Clive: Cardsave works in the card acceptance sector. Put simply, we enable businesses to accept cards in settlement for their goods and services. So, if you are a shopkeeper or a service provider, you will want to have a card payment terminal and an account with a card processor. If you are an online merchant, you'll need a payment gateway and a payment processor. We supply all of those.

Richard: That was a period of rapid growth was it, as a lot of business started to migrate online and card usage was growing?

Clive: Card usage was definitely growing. Card usage for the last ten years up until this year, has been growing about 5% a year at mostly the expense of cash. I try to set some rules for businesses that I look to invest in, and the main one is, always invest in a business, in which the macros are going in your favour.

It's easier to run downhill with the wind at your back than trudge uphill through treacle with the handbrake on with the wind in your face. Most definitely, the macros have been working in our favour in the card acceptance sector.

Richard: How much competition is there? Going back to this period of growth and cross-selling. What were some of the difficulties?

Clive: The main difficulties with their business was convincing and selling to the staff that they were just scratching the surface. Explaining to them how they could do so much more than they were doing now. Just to lift their horizons and build on the steady foundation that was there, to create a business that was twice the size.

We doubled the profitability of that business in three years, but I have to say, not in any three years. We completed in that business in August, September 2007, and within weeks, if not months, we had the financial crisis. So, when every other business was struggling and going south, we doubled the profitability of that business in three years. We practically doubled it again after selling it into Advent and Bain, who owned our shares alongside Worldpay until we merged the businesses together in 2014.

Richard: How did you inspire staff and colleagues to buy into your vision of growth?

Clive: By talking to them and continuing to talk to them. I find with most people, it's no good just saying something once. You have to keep up with that message. I call it Chinese water treatment. Drip, drip, drip. If you want to get a concept across, you have to keep on repeating the message and finally, it sinks in. But also, you do it by people seeing what's happened and once you start investing in a business, most people are open to that, and you employ more people.

They can see that it benefits them. The other really critical thing to do and important thing to do, a transformational thing that we did with Cardsave was we got everybody in that business pointing in the same direction. And that wasn't the nature of the business beforehand.

Richard: What do you mean, pointing in the same direction?

Clive: So, Cardsave is primarily a sales business. And the sales function is you have telemarketers who create appointments and then you have salespeople who convert those appointments. I'll never forget the very first sales meeting I ever went to.

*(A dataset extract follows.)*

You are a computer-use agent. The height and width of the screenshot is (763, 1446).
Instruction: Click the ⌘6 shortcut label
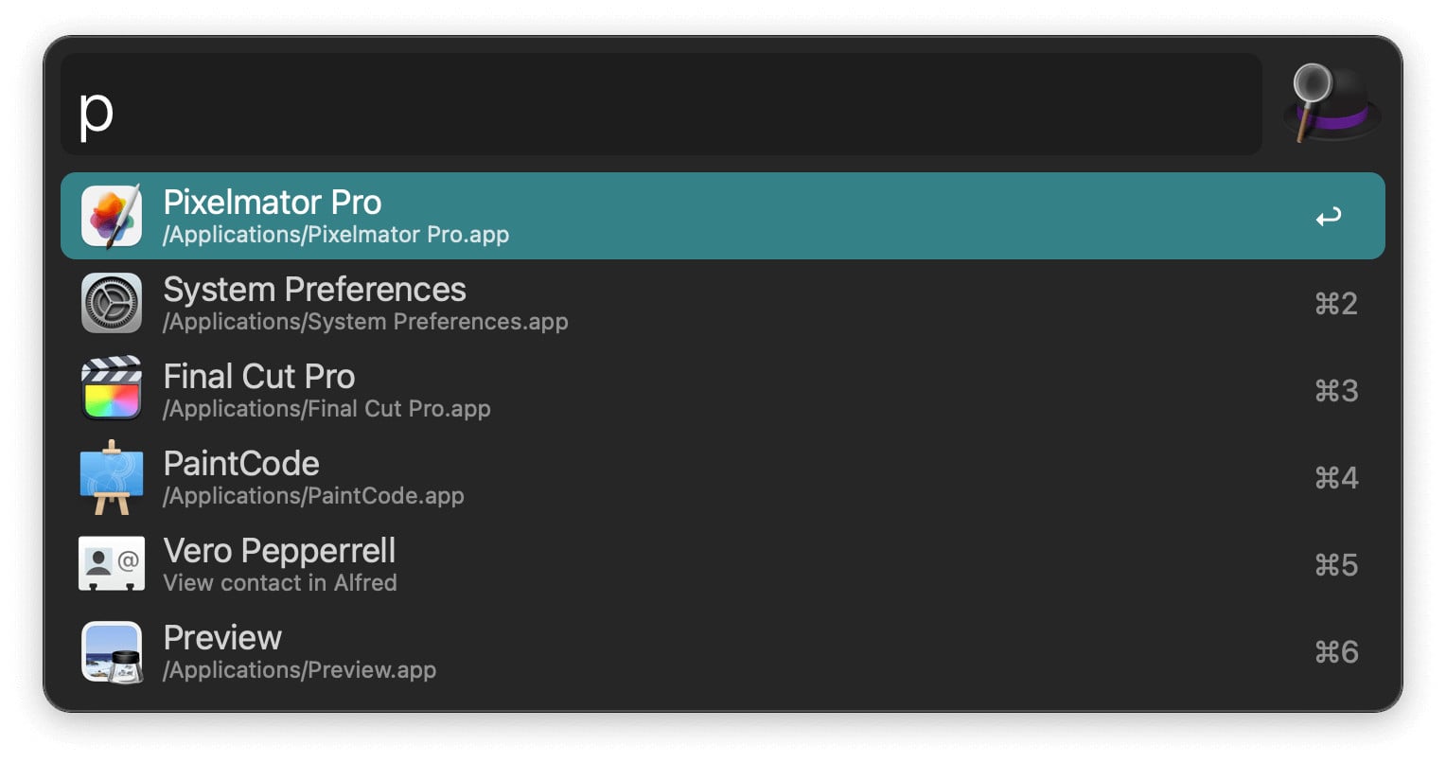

It felt like World War Three had broken out, in that the meeting just consisted of the telemarketing people blaming the salespeople for not converting their appointments correctly and the salespeople blaming the telemarketing people because their appointments were not of sufficient quality.

Richard: You were listening in and they knew you were there?

Clive: Yes. This was second nature to them. This is what happened at every other meeting for years prior to my arrival. So, it soon became clear to me that we had to agree on a definition of what was an acceptable appointment, and it also became very clear to me that we had to set the commission plans correctly so that the appointment makers only got paid for their appointments when they got converted to a signing. That way, we made sure that everybody's goals were in line.

Richard: So that's a practical way in which everyone is pointing to the same outcome?

Clive: Correct. And then you back that up with reporting and you back that up with excepted measurements of success.

Richard: You make that sound very obvious and simple but presumably, lots of businesses fail to get this right?

Clive: Many, if not most do. But business is not complicated. Business is simple. Putting financial dynamics and engineering to one side, the basics of business, particularly a people business, it has to be simple. It has to be dealing with concepts that people can understand. You never get anything perfect and very often in business decisions or permission plans there is a challenge between complexity and simplicity of getting it absolutely right, and simplicity. Simplicity should always come first.

Richard: Let's talk about Payzone. Cardsave you merged into WorldPay having had that growth in revenue and profitability you described. Payzone, you became involved in 2016 and in a shorter period you've achieved more there in terms of growth and profitability. Is that right?

Clive: Correct.

Richard: How did that happen?

Clive: That's another interesting story. I left Worldpay in a very good place. I had done well personally, but also importantly to me, my people, my staff, had done well. I was glad that they were in a position where they could grow and develop under the Worldpay wing and in particular, Worldpay promised me that they wouldn't close the Grimsby office. So, I probably shouldn't have been surprised, but in May 2015, I got a phone call from the CEO of Worldpay who said, 'Clive, I know we promised you this, but I thought I'd do the right thing by telling you that we have changed our minds and we are closing your Grimsby office.'

I said to him, 'Dave, but you know you've got good quality people there and there's no economic reason to do it.' He said, 'Yes, I know, but we're doing it.' So I know that one shouldn't be sentimental about business. I know one shouldn't be sentimental about people, but what can I tell you? I'm a people person. I feel strongly and passionately about all the people who work for me, and I felt strongly and passionately who had previously worked for me. So, at that time, I made the decision to start up a business from scratch, employing the people from Grimsby.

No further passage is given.